Hartley describes emotional labor as a cultural problem that's taught to all of us at a young age and deeply ingrained, and it must therefore be addressed that way, as a cultural problem we must unlearn. Fed Up offers solutions for avoiding gender inequality and undue emotional labor for women in the workplace.

Fed Up has been compared to Soraya Chemaly's book Rage Becomes Her, Rebecca Traister's Good and Mad, and other books focused on women's anger over various aspects of gender inequality.
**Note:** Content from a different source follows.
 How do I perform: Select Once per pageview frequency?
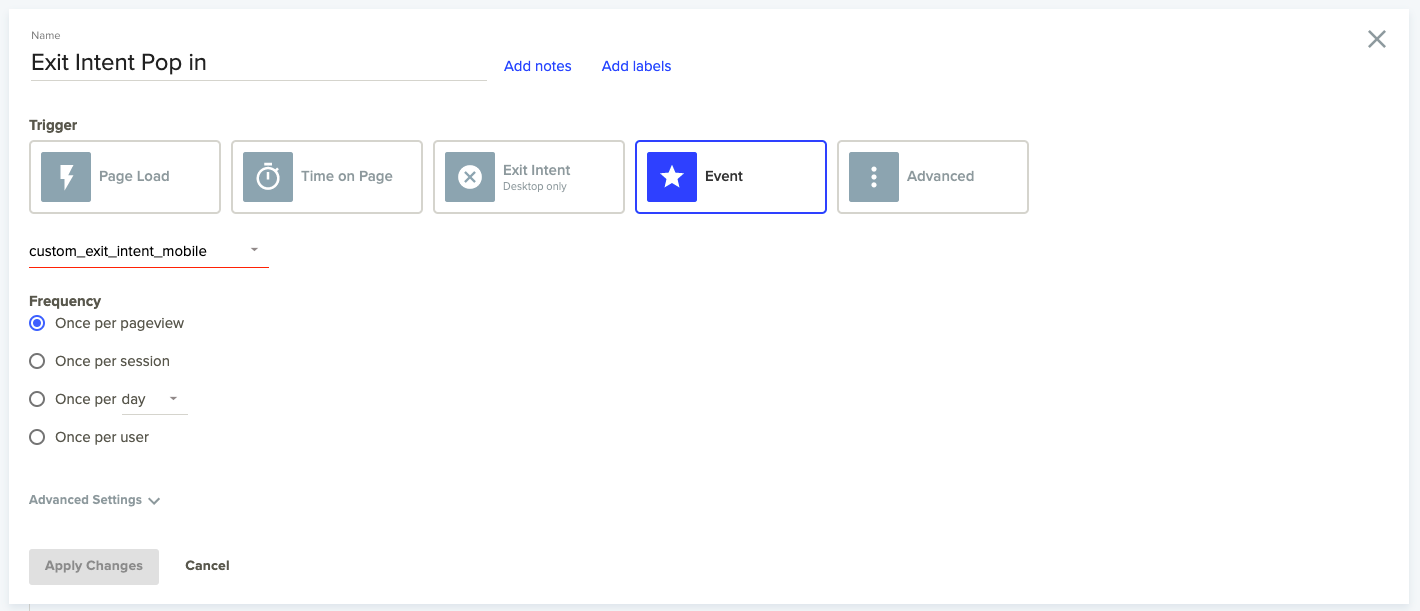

Aside from emotional labor, Hartley also writes extensively about feminism, the challenges of motherhood, and work culture.

=== Criticism ===
Hartley has been criticized for misusing the term "emotional labor", which was originated by in 1983 by sociologist Arlie Hochschild in the book The Managed Heart. Hochschild argues that emotional labor refers only to the emotional work required in some paid professions, such as flight attendants needing to smile and look pleasant, and not to unpaid labor in the home, as Hartley defines it.

Hartley has responded that she does not think "emotional labor" is the best term for her topic, and that she prefers to talk about "invisible labor." But because emotional labor was the term people knew it as, her publisher asked her to stick with that term for the book.

== Personal ==
Hartley is married, has three children, and lives in Reno, Nevada.